Tokyo | How the Metabolist Movement Helped Influence Modern Architecture
Even though the Metabolist movement was short-lived (around two decades), the ideal and vision it portrayed followed through the trajectory of modern architecture. The main idea of creating a city with infinite reserves and able to transform like an organism throughout the course of time and habitat, which aimed to tackle problems of mobility, density and tradition, still influenced modern architects and architecture.
There were of course setbacks where people criticised or discussed the relative “success” of the movement, for example the Nakagin Capsule Tower. Toyo Ito, who worked for Metabolist architect Kikutake for a while, remembered feeling disillusioned to see the Metabolist ideas for the city of the future becoming too concrete, especially with the 1970 Expo held in Osaka. Perhaps that coupled with the idea of the future stressed in Metabolism not dealing with the present too urgently, He turned away from Metabolism.
However, the influence on individual architectural projects is still visible. Capsule fiberglass hotel pods around Asia and Australia have become a popular phenomenon. Some can even argue that the recent rise of micro apartments in New York City, Boston, Paris, Tokyo and Hong Kong came from Metabolist ideas too, to build vertical small dwellings with better design and functionality fitted for densely populated cities with a high living standard. Around 10000 architects, designers, researchers and engineers gathered at the 24th World Congress of Architecture in 2010 to discuss Design 2050, where Metabolism ideals excited many participants.
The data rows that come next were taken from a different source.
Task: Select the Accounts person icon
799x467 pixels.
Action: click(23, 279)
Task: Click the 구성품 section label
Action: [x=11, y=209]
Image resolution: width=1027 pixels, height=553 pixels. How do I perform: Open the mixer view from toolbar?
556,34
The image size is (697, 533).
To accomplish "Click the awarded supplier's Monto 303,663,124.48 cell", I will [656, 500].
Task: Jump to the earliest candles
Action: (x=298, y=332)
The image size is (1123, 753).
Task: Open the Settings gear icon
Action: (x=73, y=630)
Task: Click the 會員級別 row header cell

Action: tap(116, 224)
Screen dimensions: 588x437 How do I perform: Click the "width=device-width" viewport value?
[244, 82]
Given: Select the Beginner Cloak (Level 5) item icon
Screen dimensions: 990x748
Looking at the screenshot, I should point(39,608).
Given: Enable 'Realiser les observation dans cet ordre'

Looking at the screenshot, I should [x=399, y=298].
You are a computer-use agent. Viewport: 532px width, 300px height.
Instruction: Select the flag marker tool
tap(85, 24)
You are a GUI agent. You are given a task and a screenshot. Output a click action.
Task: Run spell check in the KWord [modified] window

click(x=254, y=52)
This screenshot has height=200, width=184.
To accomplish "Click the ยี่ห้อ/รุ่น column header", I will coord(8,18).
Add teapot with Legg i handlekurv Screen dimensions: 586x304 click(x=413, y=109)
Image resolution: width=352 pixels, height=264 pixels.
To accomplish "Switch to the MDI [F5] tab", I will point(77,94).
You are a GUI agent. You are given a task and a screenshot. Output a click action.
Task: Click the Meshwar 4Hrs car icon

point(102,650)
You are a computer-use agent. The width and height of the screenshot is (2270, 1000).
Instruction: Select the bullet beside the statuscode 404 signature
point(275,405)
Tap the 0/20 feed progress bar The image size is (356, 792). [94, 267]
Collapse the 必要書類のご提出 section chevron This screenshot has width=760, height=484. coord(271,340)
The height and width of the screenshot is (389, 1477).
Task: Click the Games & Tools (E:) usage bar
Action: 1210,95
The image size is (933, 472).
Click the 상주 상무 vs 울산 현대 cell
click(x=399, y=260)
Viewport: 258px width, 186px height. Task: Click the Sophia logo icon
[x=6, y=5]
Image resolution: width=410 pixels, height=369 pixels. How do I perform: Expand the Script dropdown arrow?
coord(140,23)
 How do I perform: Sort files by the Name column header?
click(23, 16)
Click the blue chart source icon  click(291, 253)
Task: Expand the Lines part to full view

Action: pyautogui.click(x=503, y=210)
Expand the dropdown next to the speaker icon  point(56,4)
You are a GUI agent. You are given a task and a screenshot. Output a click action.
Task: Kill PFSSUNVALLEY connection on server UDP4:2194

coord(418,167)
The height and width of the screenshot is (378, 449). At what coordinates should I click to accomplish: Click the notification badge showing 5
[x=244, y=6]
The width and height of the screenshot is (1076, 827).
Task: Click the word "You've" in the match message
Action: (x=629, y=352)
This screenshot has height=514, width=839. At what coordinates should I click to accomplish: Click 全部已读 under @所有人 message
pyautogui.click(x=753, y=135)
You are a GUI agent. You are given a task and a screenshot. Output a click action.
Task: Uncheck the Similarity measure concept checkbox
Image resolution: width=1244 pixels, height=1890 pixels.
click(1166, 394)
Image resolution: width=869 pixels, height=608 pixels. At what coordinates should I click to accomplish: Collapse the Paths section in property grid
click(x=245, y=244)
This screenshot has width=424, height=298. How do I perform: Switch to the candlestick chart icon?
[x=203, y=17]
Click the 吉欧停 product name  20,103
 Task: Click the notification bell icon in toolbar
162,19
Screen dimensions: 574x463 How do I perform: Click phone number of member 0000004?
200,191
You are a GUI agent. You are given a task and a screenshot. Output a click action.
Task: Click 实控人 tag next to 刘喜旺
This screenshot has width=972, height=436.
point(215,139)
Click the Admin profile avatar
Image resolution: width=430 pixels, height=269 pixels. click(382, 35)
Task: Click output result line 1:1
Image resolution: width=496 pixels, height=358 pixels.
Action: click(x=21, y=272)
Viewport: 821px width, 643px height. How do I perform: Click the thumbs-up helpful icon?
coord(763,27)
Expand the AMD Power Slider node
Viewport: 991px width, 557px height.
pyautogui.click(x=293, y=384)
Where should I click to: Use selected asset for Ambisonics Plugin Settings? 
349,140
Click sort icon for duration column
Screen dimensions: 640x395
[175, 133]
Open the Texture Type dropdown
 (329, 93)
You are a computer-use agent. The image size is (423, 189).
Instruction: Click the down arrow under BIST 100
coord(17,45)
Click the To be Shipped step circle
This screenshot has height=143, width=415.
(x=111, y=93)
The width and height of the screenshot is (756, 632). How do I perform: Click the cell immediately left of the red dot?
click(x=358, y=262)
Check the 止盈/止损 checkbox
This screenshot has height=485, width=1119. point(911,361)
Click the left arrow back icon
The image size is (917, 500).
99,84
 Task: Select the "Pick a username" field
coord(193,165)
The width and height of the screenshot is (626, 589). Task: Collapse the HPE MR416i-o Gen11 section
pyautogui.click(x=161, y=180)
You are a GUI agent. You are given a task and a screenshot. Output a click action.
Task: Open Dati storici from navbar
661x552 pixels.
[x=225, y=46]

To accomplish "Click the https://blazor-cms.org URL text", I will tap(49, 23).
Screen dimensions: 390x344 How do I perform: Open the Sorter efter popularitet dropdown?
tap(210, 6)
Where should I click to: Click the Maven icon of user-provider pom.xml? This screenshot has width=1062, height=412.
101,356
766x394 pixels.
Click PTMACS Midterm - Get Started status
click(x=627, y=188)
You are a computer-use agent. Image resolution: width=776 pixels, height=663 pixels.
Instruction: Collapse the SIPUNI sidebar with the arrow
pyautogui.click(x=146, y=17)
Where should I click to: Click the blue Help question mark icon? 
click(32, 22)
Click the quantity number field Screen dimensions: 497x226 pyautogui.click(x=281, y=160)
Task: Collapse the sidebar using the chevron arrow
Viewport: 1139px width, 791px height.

Rem Koolhas, who is the mastermind behind many globally renowned architecture, reconstructed the history and evolution of Metabolism in the book “Project Japan: Metabolism Talks” along with Hans Ulrich Obrist. The book was released along with the Metabolist exhibition in Mori Art Museum in Tokyo’s Roppongi district. He is very fascinated about the vision Metabolism conveyed and even deemed it “the last movement that changed architecture.”